Count the lines in the data below that contain the string "Task", treating uppercase and lowercase as different. Reply with only the number.

* GIVEN INFORMATION:
□ □ □ □
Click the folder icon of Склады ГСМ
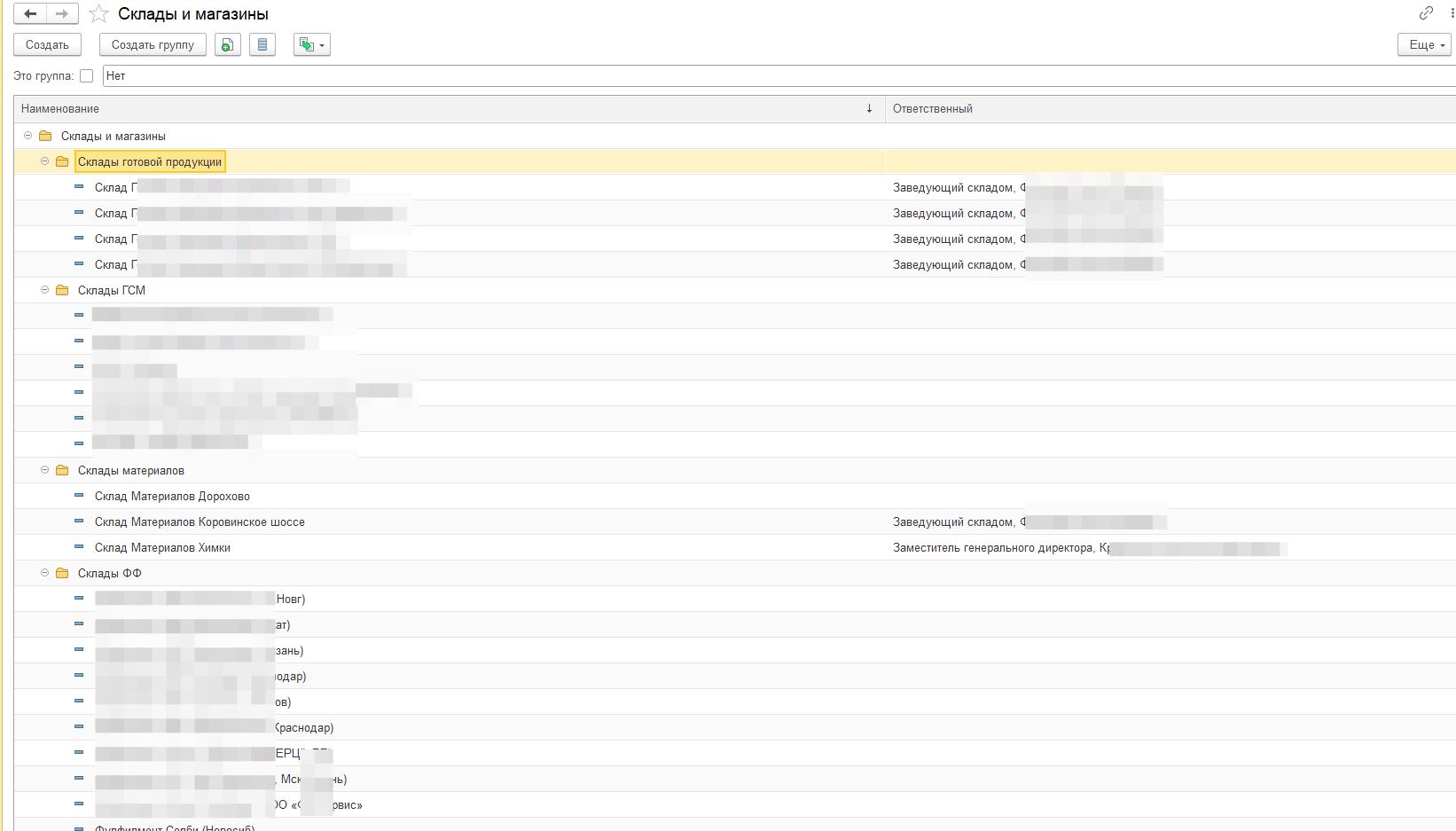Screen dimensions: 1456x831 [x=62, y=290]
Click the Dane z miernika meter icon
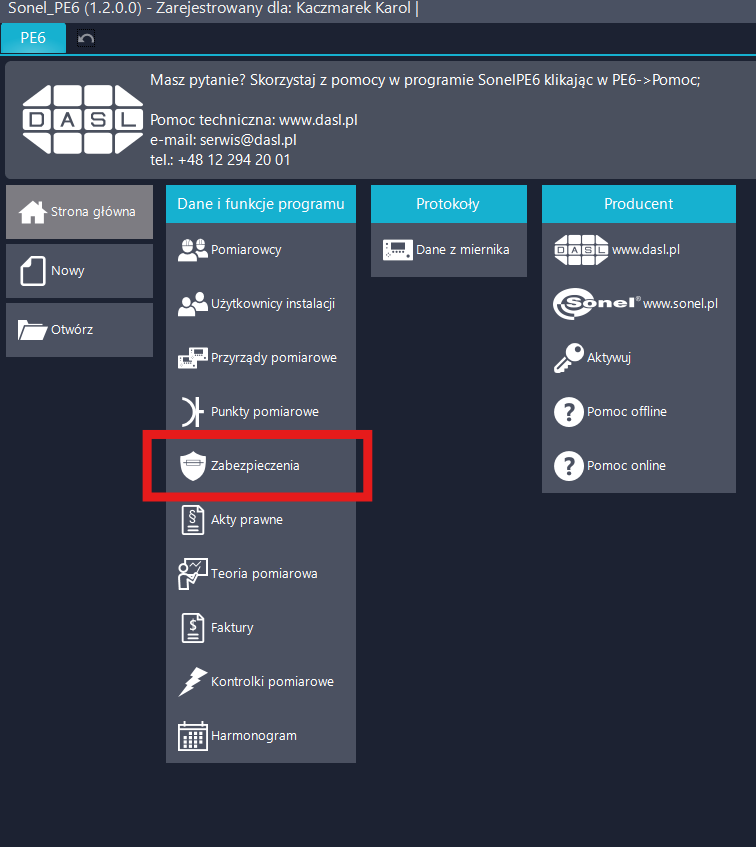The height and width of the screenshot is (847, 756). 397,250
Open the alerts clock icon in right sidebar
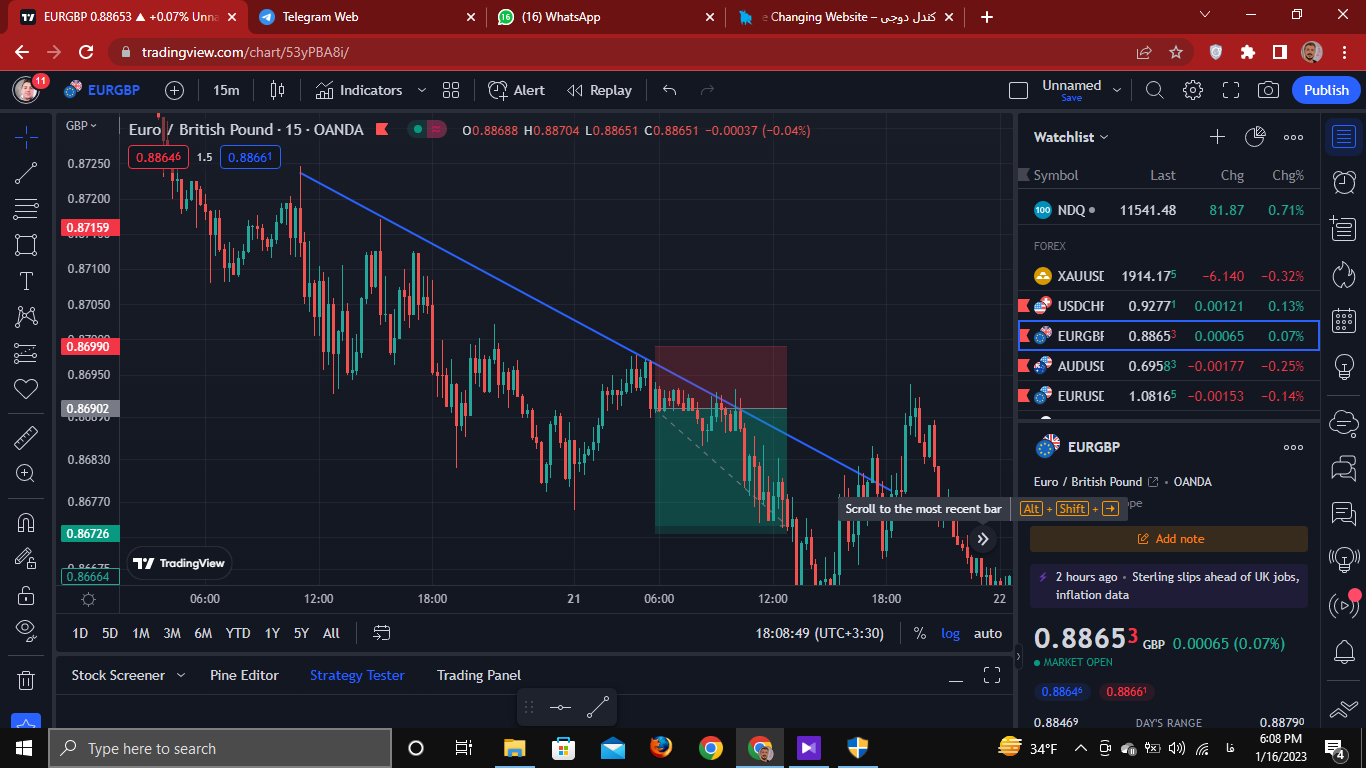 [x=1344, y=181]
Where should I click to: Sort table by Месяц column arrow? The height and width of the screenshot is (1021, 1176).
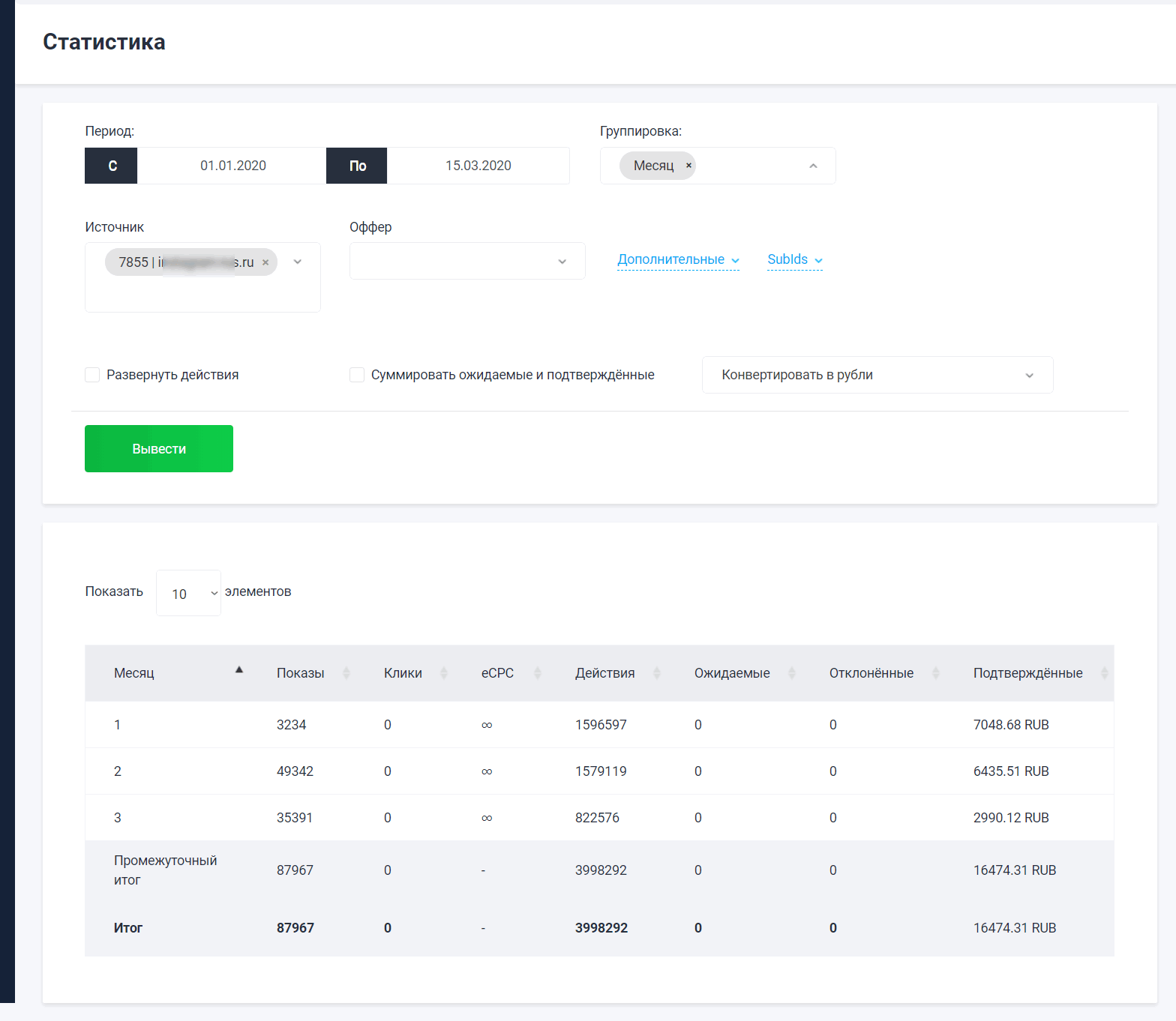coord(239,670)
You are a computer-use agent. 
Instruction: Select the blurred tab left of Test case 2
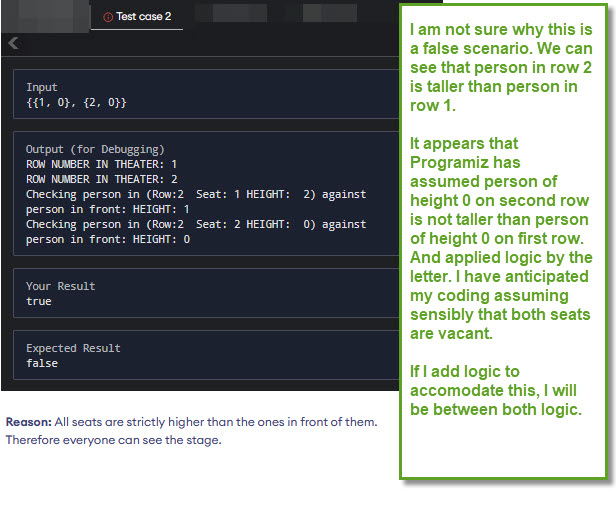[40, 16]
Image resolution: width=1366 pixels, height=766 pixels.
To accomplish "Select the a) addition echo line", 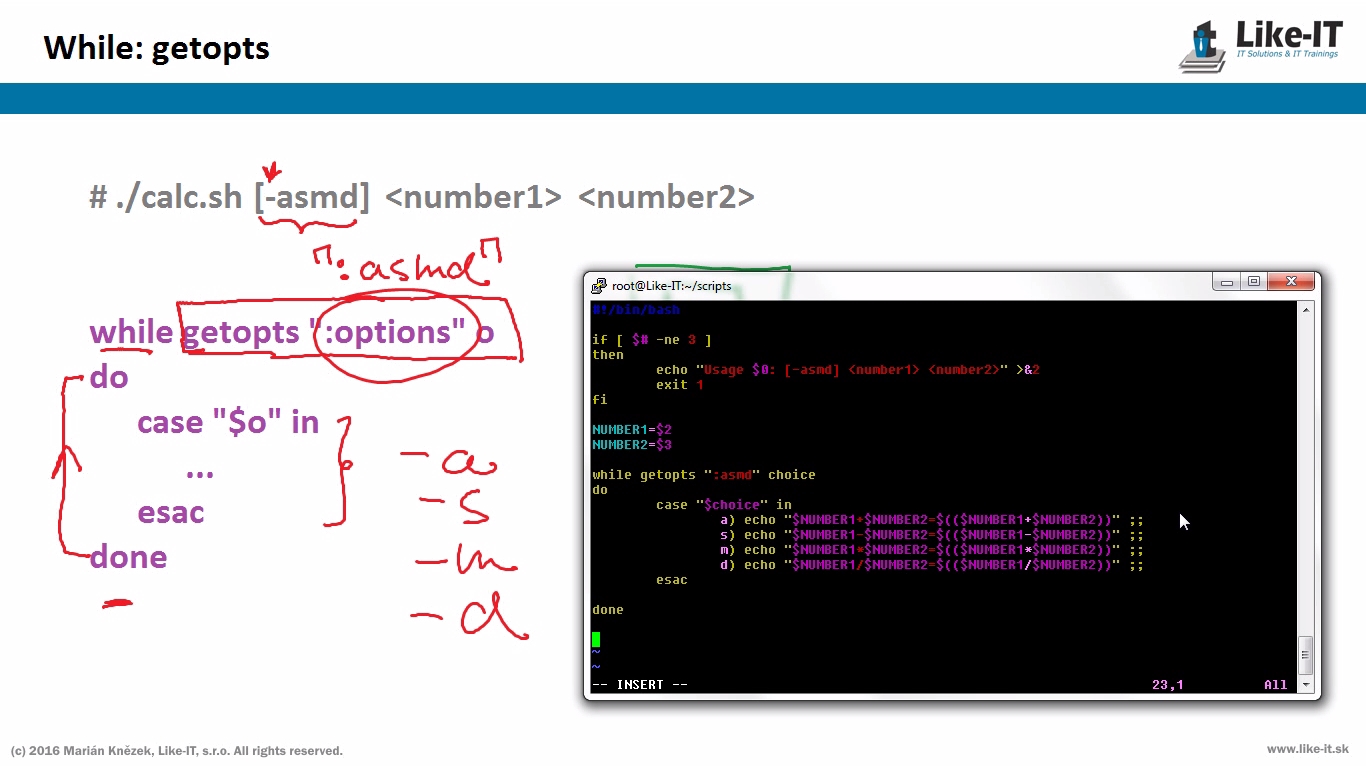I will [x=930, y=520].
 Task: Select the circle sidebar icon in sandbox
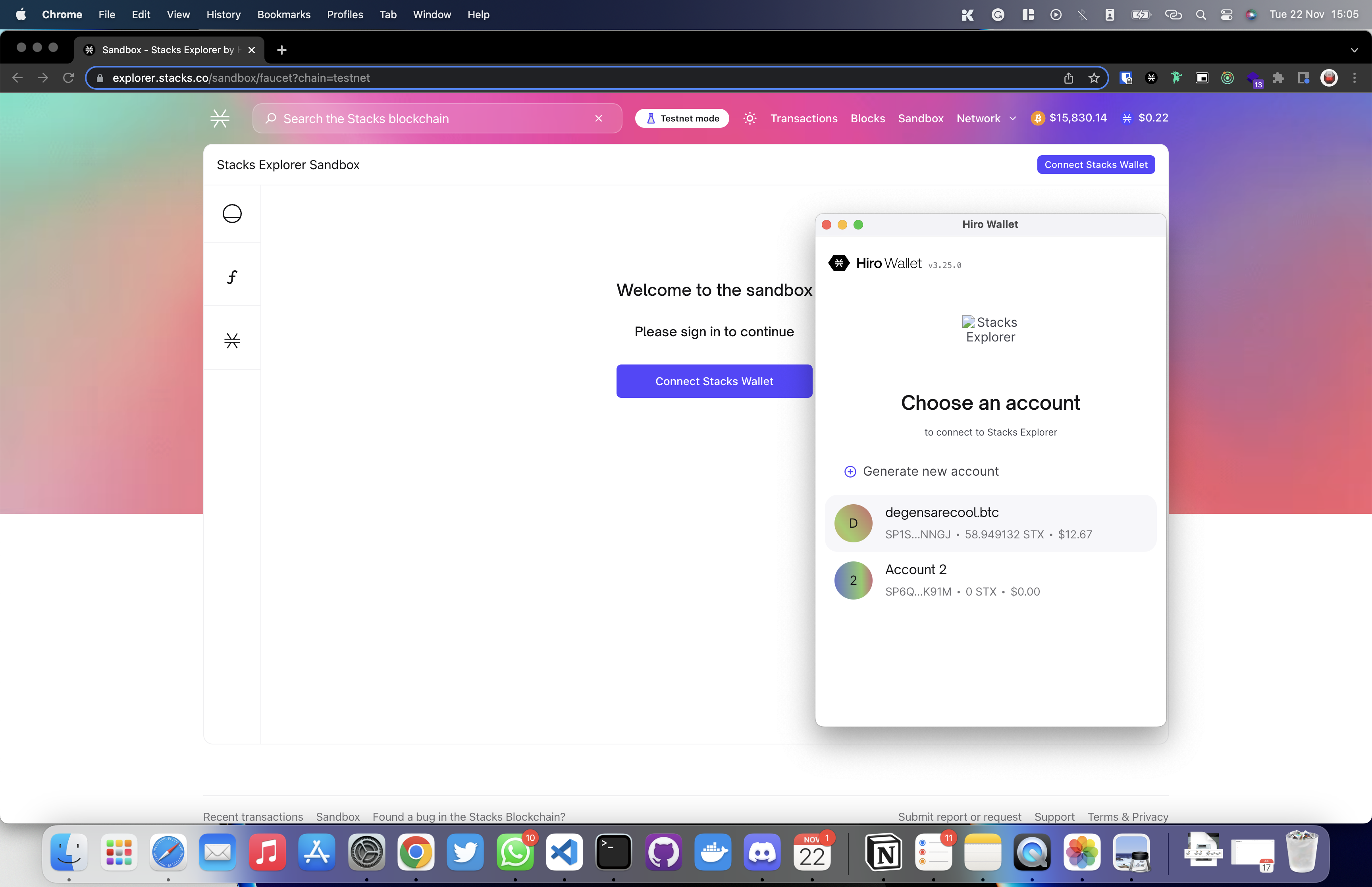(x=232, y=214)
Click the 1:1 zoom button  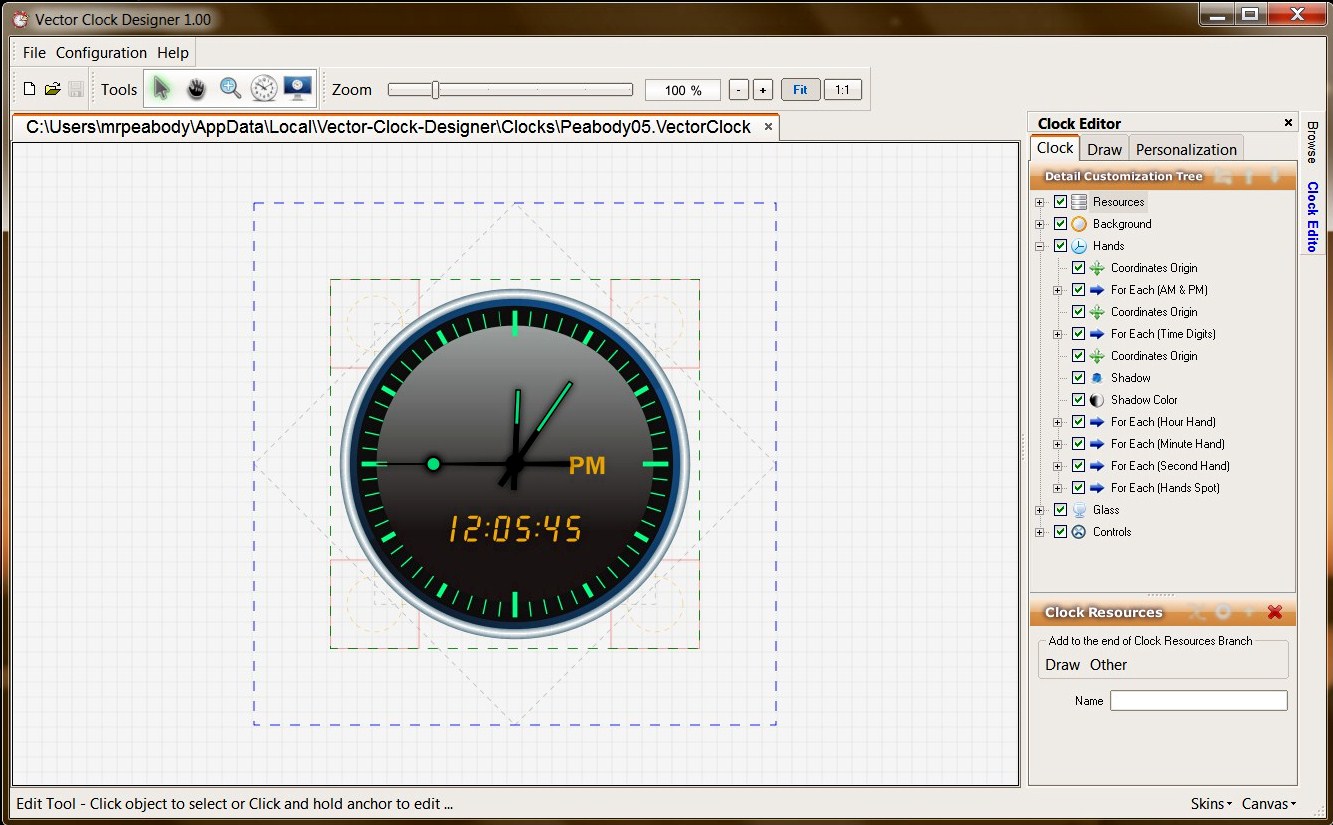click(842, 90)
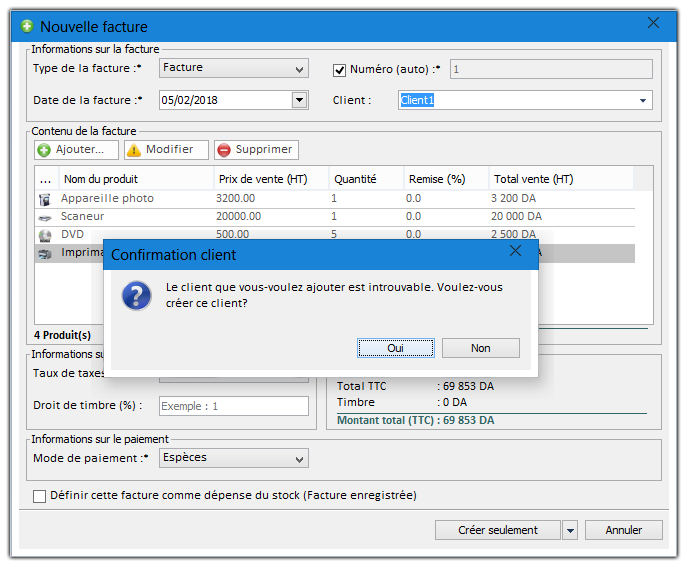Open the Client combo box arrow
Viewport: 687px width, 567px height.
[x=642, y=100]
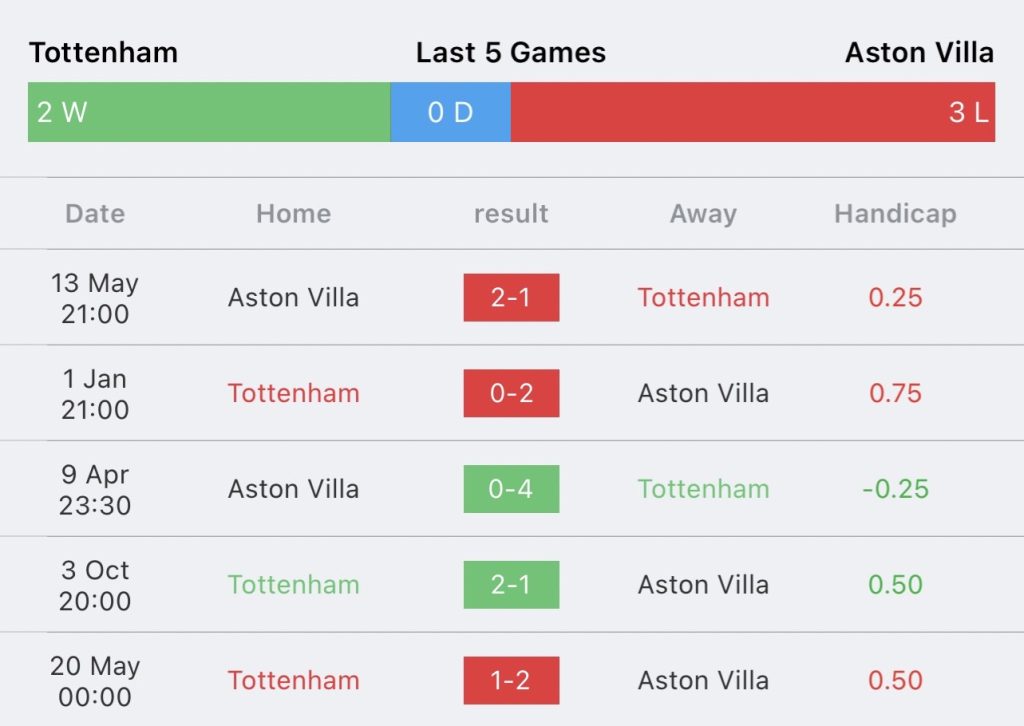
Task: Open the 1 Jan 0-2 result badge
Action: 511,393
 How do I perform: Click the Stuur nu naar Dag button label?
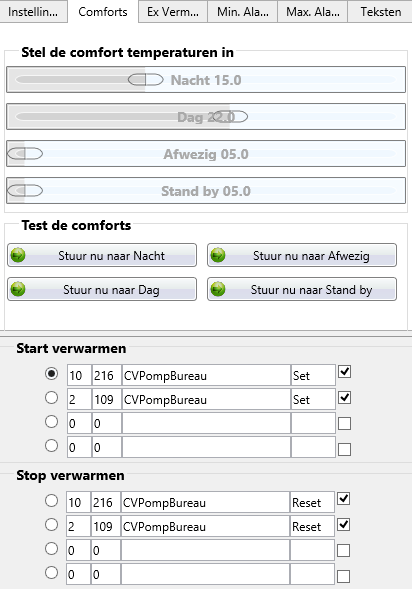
□ □ □ □
* RESULT FOR THIS EXERCISE:
2